Ukrainer sehen sich im Krieg, Russen nicht
29. Dezember 2014Das Verhältnis zwischen Russland und der Ukraine ist komplett erkaltet. Die ukrainische Bevölkerung macht sich gegenwärtig keine Illusionen: 81 Prozent sehen ihr Land in einem Krieg oder einem kriegsähnlichen Zustand mit dem benachbarten Russland.
In Russland hingegen meint etwas mehr als die Hälfte der Bevölkerung (54 Prozent), dass sich ihr Land nicht in einem Krieg mit der Ukraine befindet. Dem steht jedoch inzwischen ein Anteil von rund 34 Prozent gegenüber, die die Situation in der Ukraine als einen Krieg mit Russland oder einen kriegsähnlich Zustand werten. Dies zeigt der aktuelle DW-Trend im Monat Dezember.
Die repräsentative Umfrage hat das Meinungsforschungsinstitut IFAK mit Sitz in Kiew im Auftrag der Deutschen Welle durchgeführt. Dafür wurden telefonisch in Russland und der Ukraine jeweils 1000 Bürger im Alter zwischen 18 und 65 Jahren in Städten mit mehr als 50.000 Einwohnern befragt. In jenen ukrainischen Regionen, die unter Kontrolle der Separatisten stehen, sowie auf der Krim konnten keine Befragungen durchgeführt werden.
Russland verliert landesweit Unterstützung
Eine Freundschaft oder Partnerschaft mit Russland sehen gegenwärtig nur noch zehn Prozent der Ukrainer. 29 Prozent betrachten die Lage als angespannt und 56 Prozent als verfeindet. Vor rund einem Jahr bezeichneten noch 40 Prozent die Beziehungen der beiden Länder als freundschaftlich, partnerschaftlich oder zumindest als neutral. Bezeichnend ist, dass auch in den nicht umkämpften Gebieten im Osten und Süden der Ukraine, die traditionell stets prorussisch eingestellt waren, inzwischen 81 Prozent der Befragten die Situation als angespannt oder verfeindet ansehen. Russland verliert somit auch jene Regionen, auf die es vorher bauen konnte.
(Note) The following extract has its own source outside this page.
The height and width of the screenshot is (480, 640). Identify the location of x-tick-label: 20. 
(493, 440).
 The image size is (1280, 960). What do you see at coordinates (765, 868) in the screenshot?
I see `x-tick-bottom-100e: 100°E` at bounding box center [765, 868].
Auch eine große Mehrheit der Russen (71 Prozent) wertet inzwischen die ukrainisch-russischen Beziehungen als angespannt oder feindschaftlich. Die vormals freundschaftlich bewerteten Beziehungen zur Ukraine (November 2013: 43 Prozent) sind somit aus Sicht der Russen gänzlich abgesackt.
Patriotismus der Russen für die Krim hat Grenzen
Für viele Russen hört der Patriotismus in der Krim-Frage beim Geldbeutel auf. Rund zwei Drittel (67 Prozent) gaben an, dass sie nicht bereit seien, auf einen Teil ihres Einkommens zu Gunsten einer wirtschaftlichen Erholung der Krim zu verzichten. Offenbar ist die viel beschworene Opferbereitschaft, auf die die russische Regierung setzt, weniger ausgeprägt, als es der Kreml erhofft. Insbesondere mit den noch zu erwartenden Folgen der derzeitigen Rubel-Krise in den nächsten Monaten, kann dies zu einem Problem für den Kreml werden.
Wenige Ukrainer glauben an eine Rückgabe der Krim
Die Mehrheit der befragten Ukrainer (66 Prozent) glaubt nicht, dass es möglich sein wird, die ukrainische Souveränität über die Krim wieder herzustellen. Anderer Meinung ist lediglich ein Fünftel der Bevölkerung des Landes.